TUGAS LATIHAN =>
1) Menurut kutipan teks, apa yang terkenal dengan istilah neo-koloni(alisasi)?
2) Ubah paragraf kutipan teks yang diawali "Berbagai jenis makanan yang dikonsumsi" menjadi daftar singkat yang tetap memuat fakta-fakta utamanya.
3) Ketik ulang bagian kutipan teks mulai dari kata-kata "Berbagai jenis makanan" dan berhenti setelah kata-kata "seterusnya dan seterusnya.".

KUTIPAN TEKS =>
######
Jangan Lombok dan Mitologi

oleh -2936 Dilihat
oleh
Jangan-Lombok yang Disajikan. KH/WG.
Jangan-Lombok yang Disajikan. KH/WG.

Makanan lah yang menjadikan manusia mengingat surga,
merindukan surga

Budaya makanan setua keberadaan manusia. Makanan adalah pasangan kempel kehidupan. Kebutuhan terhadap makanan memang merupakan kerja manusia di awal waktu mitis. Jenis makanan yang dikonsumsi akan berubah dengan sendirinya sejalan dengan perubahan suatu wangsa manusia, dengan gerak kehidupannya. Kelestarian kehidupan suatu wangsa disejajarkan dengan cadangan makanan di tempat wangsa itu tinggal, tempatnya menegakkan apa yang dinamakan ‘peradaban’. Ada yang memilih bertanam (pribumi). Ada yang memilih berpindah (nomad), yang kelak di kemudian waktu menjulangkan apa yang disebut koloni(sasi). Bahkan, di masa yang katanya pos-kolonial sekarang, agresi terhadap ‘sumber-makanan’ masih kenthel tampak di banyak wilayah, menguatkan apa yang terkenal dengan istilah neo-koloni(alisasi): investasi. Yang semangatnya bahkan menelusup di dalam nalar pribumi: wangsa yang secara turun-temurun menetap di suatu wilayah. Sementara wangsa-pribumi adalah kelompok yang dekat dengan sumber makanan; nyawiji dengan berbagai jenis bentuk mentah (raw) dan matang (cooked) makanan.

Berbagai jenis makanan yang dikonsumsi suatu wangsa mau tak mau menyesuaikan dengan kondisi lingkungan tinggalnya. Dan suatu wangsa hidup berganti masa. Kemudian muncul lah makanan-makanan yang bernuansa mitologis, atau meta-logos, yang menggambarkan nalar-lembut: bagaimana cara suatu wangsa berfikir tentang sumber daya di tempat lingkungannya tinggal, bagaimana teknik pengolahannya, bidang kerja apa yang dipilih untuk melangsungkan kehidupan, bagaimana melekatkan brand pada jenis makanan tertentu karena memang selaras dengan kualitasnya, bagaimana jenis makanan berkelindan dengan unsur-unsur budaya suatu wangsa secara keseluruhan, bagaimana spiritualitasnya, bagaimana makanan memengaruhi gerak perekonomiannya, bagaimana menyusun menu yang ‘nikmat’ dan ‘sempurna’ ala makanan surgawi, dan seterusnya dan seterusnya.
######
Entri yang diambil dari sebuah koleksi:
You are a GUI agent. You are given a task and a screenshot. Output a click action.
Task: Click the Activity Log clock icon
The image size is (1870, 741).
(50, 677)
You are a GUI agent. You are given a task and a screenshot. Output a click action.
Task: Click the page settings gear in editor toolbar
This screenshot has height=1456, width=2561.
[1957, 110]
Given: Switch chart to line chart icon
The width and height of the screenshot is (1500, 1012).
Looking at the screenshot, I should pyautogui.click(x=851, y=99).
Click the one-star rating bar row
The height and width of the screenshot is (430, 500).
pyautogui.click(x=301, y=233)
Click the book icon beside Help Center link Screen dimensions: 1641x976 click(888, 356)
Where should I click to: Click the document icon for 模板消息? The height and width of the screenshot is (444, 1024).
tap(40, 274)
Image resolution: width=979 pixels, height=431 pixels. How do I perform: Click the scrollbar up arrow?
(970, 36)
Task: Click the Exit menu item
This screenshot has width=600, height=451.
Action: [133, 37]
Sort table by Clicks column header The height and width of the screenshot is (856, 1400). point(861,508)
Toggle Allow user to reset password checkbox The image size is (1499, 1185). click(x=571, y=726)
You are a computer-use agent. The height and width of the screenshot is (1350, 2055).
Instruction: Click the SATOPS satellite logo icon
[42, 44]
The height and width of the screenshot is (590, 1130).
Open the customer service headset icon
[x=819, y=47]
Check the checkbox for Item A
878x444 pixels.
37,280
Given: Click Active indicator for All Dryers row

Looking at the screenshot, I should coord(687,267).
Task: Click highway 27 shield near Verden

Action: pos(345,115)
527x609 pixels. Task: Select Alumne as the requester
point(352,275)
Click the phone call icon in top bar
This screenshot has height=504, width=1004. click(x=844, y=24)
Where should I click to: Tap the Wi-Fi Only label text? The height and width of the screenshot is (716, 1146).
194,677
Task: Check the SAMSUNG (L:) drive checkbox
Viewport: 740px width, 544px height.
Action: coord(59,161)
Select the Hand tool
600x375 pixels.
######
JAWABAN TUGAS =>
1) Investasi.

2)
- Jenis makanan suatu wangsa menyesuaikan dengan kondisi lingkungan tinggalnya, dan wangsa itu hidup berganti masa.
- Kemudian muncul makanan bernuansa mitologis (meta-logos) yang menggambarkan nalar-lembut suatu wangsa, yaitu:
  - cara berpikir tentang sumber daya di lingkungannya dan teknik pengolahannya;
  - bidang kerja yang dipilih untuk melangsungkan kehidupan;
  - cara melekatkan brand pada makanan tertentu yang selaras dengan kualitasnya;
  - keterkaitan makanan dengan unsur budaya secara keseluruhan serta spiritualitasnya;
  - pengaruh makanan terhadap gerak perekonomian;
  - cara menyusun menu yang "nikmat" dan "sempurna" ala makanan surgawi.

3)
Berbagai jenis makanan yang dikonsumsi suatu wangsa mau tak mau menyesuaikan dengan kondisi lingkungan tinggalnya. Dan suatu wangsa hidup berganti masa. Kemudian muncul lah makanan-makanan yang bernuansa mitologis, atau meta-logos, yang menggambarkan nalar-lembut: bagaimana cara suatu wangsa berfikir tentang sumber daya di tempat lingkungannya tinggal, bagaimana teknik pengolahannya, bidang kerja apa yang dipilih untuk melangsungkan kehidupan, bagaimana melekatkan brand pada jenis makanan tertentu karena memang selaras dengan kualitasnya, bagaimana jenis makanan berkelindan dengan unsur-unsur budaya suatu wangsa secara keseluruhan, bagaimana spiritualitasnya, bagaimana makanan memengaruhi gerak perekonomiannya, bagaimana menyusun menu yang ‘nikmat’ dan ‘sempurna’ ala makanan surgawi, dan seterusnya dan seterusnya.